I am trying to cluster tweets stored in the format key,listofwords
My first step has been to extract TF-IDF values for the list of words using dataframe with
dbURL = "hdfs://pathtodir"
file = sc.textFile(dbURL)
#Define data frame schema
fields = [StructField('key',StringType(),False),StructField('content',StringType(),False)]
schema = StructType(fields)
#Data in format <key>,<listofwords>
file_temp = file.map(lambda l : l.split(","))
file_df = sqlContext.createDataFrame(file_temp, schema)
#Extract TF-IDF From https://spark.apache.org/docs/1.5.2/ml-features.html
tokenizer = Tokenizer(inputCol='content', outputCol='words')
wordsData = tokenizer.transform(file_df)
hashingTF = HashingTF(inputCol='words',outputCol='rawFeatures',numFeatures=1000)
featurizedData = hashingTF.transform(wordsData)
idf = IDF(inputCol='rawFeatures',outputCol='features')
idfModel = idf.fit(featurizedData)
rescaled_data = idfModel.transform(featurizedData)
Following the suggestion from Preparing data for LDA in spark I tried to reformat the output to what I expect to be an input to LDA, based on this example, I started as:
indexer = StringIndexer(inputCol='key',outputCol='KeyIndex')
indexed_data = indexer.fit(rescaled_data).transform(rescaled_data).drop('key').drop('content').drop('words').drop('rawFeatures')

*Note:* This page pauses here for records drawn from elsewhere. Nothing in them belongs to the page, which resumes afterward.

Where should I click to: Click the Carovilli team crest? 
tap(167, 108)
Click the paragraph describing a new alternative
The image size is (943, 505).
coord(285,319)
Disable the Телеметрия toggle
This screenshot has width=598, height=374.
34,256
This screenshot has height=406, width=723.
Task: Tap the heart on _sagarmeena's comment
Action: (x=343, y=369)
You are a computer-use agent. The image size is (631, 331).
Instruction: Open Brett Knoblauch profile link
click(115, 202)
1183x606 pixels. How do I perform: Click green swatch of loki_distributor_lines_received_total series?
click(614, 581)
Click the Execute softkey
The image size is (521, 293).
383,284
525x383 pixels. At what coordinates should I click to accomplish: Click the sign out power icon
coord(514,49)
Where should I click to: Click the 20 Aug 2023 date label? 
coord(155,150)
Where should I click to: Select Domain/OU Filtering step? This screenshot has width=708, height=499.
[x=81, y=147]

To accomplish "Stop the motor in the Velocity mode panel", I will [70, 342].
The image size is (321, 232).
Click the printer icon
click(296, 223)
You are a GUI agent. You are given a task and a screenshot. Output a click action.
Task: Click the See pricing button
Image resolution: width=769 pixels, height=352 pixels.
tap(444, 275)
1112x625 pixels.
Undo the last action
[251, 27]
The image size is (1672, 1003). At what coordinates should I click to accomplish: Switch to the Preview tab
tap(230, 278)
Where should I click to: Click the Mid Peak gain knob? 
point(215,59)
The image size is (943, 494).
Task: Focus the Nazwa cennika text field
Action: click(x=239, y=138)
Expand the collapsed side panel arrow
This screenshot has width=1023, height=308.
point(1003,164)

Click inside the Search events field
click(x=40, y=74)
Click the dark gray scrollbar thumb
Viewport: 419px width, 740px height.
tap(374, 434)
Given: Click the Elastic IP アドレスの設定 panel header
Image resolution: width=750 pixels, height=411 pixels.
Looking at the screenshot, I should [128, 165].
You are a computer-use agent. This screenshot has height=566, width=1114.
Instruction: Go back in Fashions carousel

But now I do not manage to find a good way to turn my dataframe into the format proposed in previous example or in this example
I would be very grateful if someone could point me to the correct place to look at or could correct me if my approach is wrong.
I supposed that extracting TF-IDS vectors from a series of documents and clustering them should be a fairly classical thing to do but I fail to find an easy way to do it.
LDA expect a (id, features) as an input so assuming that KeyIndex
serves as an ID:
from pyspark.mllib.clustering import LDA
k = ... # number of clusters
corpus = indexed_data.select(col("KeyIndex").cast("long"), "features").map(list)
model = LDA.train(corpus, k=k)
LDA does not take as input the TF-IDF matrix. Instead it only takes in the TF matrix. For example:
from pyspark.ml.feature import *
from pyspark.ml.feature import HashingTF, IDF, Tokenizer, CountVectorizer
from pyspark.ml.feature import StopWordsRemover
from pyspark.ml.clustering import LDA
tokenizer = Tokenizer(inputCol="hashTagDocument", outputCol="words")
stopWordsRemover = StopWordsRemover(inputCol="words", outputCol="filtered",
stopWords=stopwords)
vectorizer = CountVectorizer(inputCol="filtered", outputCol="features",
vocabSize=40000, minDF=5)
pipeline = Pipeline(stages=[tokenizer, stopWordsRemover, vectorizer, lda])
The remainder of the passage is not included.